Rayls: Levar os Bancos e os Ativos Reais para Onchain
Como unir blockchains permissionadas e uma chain pública EVM com privacidade ZK para tokenizar ativos e mover liquidez institucional onchain
30min · Gravação completa de 08/10/2025 em Business Stage. Também disponível no YouTube.
Rayls: a ponte entre o sistema bancário tradicional e as finanças onchain
Como levar os seis bilhões de usuários e os mais de US$ 100 trilhões de liquidez das finanças tradicionais para o mundo onchain?
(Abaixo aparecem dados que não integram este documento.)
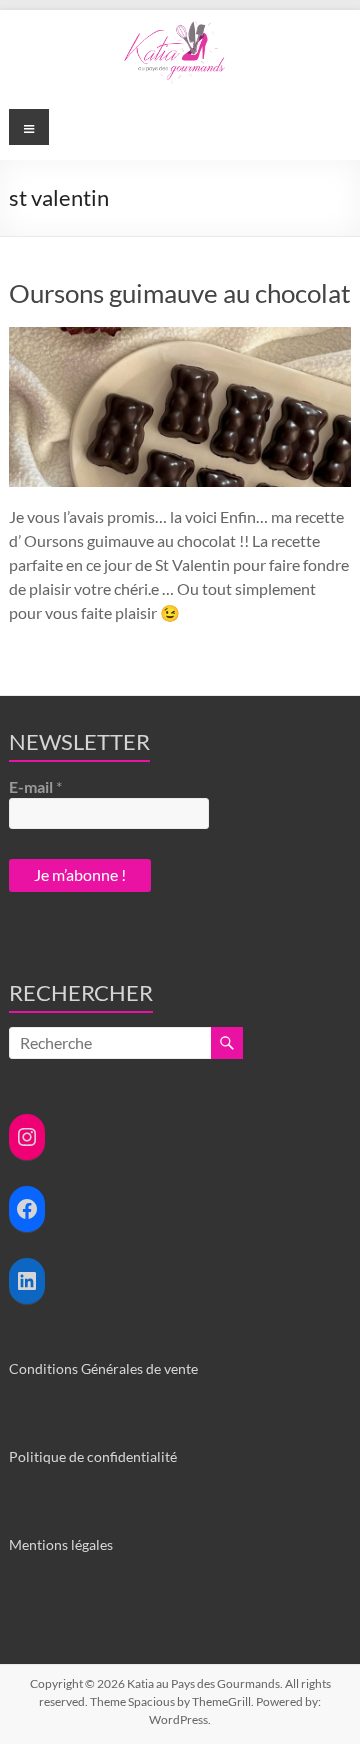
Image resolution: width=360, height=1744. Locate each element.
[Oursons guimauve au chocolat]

Nesta palestra da MERGE Madrid, apresenta-se a Rayls: uma rede que combina blockchains permissionadas que os bancos instalam on-premise com uma chain pública EVM, adicionando privacidade de nível bancário por meio de tecnologia de conhecimento zero (ZK) para que as instituições financeiras possam tokenizar ativos e operar onchain sem abrir mão da conformidade regulatória.
O que você aprenderá
- O problema de adoção: por que, após 15 anos de blockchain, pouquíssimos bancos operam onchain e o que está mudando com as stablecoins e a tokenização
- Arquitetura híbrida: como a Rayls conecta nós privados (privacy nodes) que os bancos instalam on-premise a uma chain pública EVM por meio de um «hub» de governança
- Privacidade com conformidade: como o protocolo Enigma usa provas de conhecimento zero (ZK-SNARKs) para ocultar emissor, destinatário e valor, mantendo uma «view key» para o regulador
- Casos de uso reais: tokenização de recebíveis e de recebíveis de cartão já em produção e gerando rendimento para investidores
- Feita para bancos: compatibilidade EVM, escalabilidade, interoperabilidade e taxas de gas pagas em stablecoin
Resumo da sessão
O desafio. As blockchains existem há 15 anos, mas a adoção bancária real ainda é mínima: os pilotos em chains privadas ou públicas costumam ficar apenas em testes. A exceção são as stablecoins, já usadas por grandes bancos para pagamentos transfronteiriços, e a grande oportunidade pendente é a tokenização de ativos do mundo real (RWA), com bilhões de dólares já onchain e um potencial de trilhões.
A proposta da Rayls. Em vez de escolher entre chain privada ou pública, a Rayls combina as duas: cada instituição instala um privacy node on-premise (open source, sobre um banco de dados enterprise para se adequar a seus requisitos de TI, recuperação de desastres e conformidade) e todas se conectam a uma chain pública EVM por meio de um «hub» onde acontece a governança.
Privacidade de nível bancário. Sem privacidade não há banco: se os concorrentes veem saldos e transferências, não há sigilo bancário. O protocolo Enigma, baseado em provas de conhecimento zero (ZK-SNARKs), permite que qualquer um veja que houve uma transação, mas não quem, para quem nem quanto; além disso, permite agrupar (batching) milhares de transações em uma só.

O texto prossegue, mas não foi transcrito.